If you are familiar with Google Spreadsheets, try to create a sheet that lets you enter a query like "My IQ is X", a variable name and the values for that variable. The result should be a graph that shows the number of Google search results for each instance of your query. Use importXML and an XPath expression to find the number of Google search results: "//p[@id='resultStats']/b[3]". Here's an example.

{ Image licensed as Creative Commons Attributions-Noncommercial. }

10 comments:

  1. Thanks for the example, it was very instructive. Unfortunately I tried to adapt it to parse a Facebook event's data and create a nice chart, but that's behind a login-wall... :(

    ReplyDelete
  2. You say "While the results aren't reliable..."

    But I'm finding huge discrepancies. For example:

    I just Googled "My IQ is 80" and got:

    Results 1 - 15 of 15 for "My IQ is 80". (0.46 seconds)

    Meanwhile, the spreadsheet says: 25800 in the "number of results" column.
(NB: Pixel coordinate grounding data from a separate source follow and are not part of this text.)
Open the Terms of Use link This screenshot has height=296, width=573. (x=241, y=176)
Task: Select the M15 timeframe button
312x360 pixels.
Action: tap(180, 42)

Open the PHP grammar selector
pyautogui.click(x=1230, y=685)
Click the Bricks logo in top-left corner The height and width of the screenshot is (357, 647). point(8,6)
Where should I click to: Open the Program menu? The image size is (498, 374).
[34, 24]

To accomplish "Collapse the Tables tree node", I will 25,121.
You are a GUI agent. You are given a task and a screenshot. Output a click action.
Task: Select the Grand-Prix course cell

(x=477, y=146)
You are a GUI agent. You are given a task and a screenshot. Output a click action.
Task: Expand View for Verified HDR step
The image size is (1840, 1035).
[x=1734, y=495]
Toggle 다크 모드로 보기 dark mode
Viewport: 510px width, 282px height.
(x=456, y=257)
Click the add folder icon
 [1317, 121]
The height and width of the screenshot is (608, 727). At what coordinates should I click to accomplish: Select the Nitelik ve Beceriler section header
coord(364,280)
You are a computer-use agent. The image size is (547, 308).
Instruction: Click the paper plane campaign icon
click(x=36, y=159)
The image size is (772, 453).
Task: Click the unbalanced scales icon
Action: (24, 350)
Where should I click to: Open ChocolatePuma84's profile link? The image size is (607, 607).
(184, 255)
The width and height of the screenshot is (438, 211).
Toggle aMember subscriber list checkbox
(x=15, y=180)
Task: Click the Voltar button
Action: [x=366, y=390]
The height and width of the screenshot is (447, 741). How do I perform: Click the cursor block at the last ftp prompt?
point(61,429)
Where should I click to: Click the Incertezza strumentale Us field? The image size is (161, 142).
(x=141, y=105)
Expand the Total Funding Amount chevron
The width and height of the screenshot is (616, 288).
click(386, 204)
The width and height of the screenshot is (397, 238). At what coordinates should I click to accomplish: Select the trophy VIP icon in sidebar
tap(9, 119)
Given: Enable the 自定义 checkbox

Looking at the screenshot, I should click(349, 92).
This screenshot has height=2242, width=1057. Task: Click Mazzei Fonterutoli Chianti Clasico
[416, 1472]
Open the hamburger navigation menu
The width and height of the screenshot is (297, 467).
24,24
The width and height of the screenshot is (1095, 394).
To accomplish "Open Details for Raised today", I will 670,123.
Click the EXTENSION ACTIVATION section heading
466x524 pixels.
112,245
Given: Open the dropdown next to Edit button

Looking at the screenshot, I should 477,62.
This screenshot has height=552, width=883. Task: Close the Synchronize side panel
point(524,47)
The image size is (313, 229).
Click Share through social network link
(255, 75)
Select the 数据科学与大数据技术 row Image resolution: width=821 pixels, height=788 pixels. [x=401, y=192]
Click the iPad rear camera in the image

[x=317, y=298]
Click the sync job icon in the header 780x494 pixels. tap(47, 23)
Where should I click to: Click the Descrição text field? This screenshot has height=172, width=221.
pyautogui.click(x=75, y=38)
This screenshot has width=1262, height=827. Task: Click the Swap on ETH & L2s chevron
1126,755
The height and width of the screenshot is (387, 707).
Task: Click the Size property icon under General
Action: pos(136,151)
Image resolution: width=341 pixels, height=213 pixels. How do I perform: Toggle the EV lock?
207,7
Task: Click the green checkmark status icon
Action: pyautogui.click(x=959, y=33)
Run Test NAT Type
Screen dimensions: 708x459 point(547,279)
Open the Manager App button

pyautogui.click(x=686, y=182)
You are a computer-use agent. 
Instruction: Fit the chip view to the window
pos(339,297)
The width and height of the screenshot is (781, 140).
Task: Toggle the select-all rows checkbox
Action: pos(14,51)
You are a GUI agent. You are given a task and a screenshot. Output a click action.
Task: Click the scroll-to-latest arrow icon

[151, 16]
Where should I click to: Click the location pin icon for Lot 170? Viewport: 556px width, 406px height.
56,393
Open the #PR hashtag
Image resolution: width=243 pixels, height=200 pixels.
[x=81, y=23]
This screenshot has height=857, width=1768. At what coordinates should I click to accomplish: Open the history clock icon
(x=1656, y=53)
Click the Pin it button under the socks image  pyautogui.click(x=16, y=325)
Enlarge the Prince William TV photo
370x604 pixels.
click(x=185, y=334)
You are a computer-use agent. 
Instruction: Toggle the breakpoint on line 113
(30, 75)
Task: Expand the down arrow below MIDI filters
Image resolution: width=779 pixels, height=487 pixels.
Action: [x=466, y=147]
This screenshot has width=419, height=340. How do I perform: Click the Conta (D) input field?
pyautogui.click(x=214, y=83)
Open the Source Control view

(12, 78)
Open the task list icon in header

    15 hits when I do the Google search rather than the 25,800 in the spreadsheet.

    ReplyDelete
  3. That's probably because your search results page shows more than 10 results. If you use the default setting (10 results per page), you'll see that inaccurate estimation.

    ReplyDelete
  4. My default is 50 results per page. Google was only giving me 15 results. 22 when I told it to also give me duplicates.

    ReplyDelete
  5. For the Googles, Amazons and EBays, "data" was too cumbersome for the old database paradigm. Vast quantities of data, lots of concurrent users, minimal consistency issues. They used and developed new technologies.

    ReplyDelete
  6. All this says is that there are tons of liars on the Net.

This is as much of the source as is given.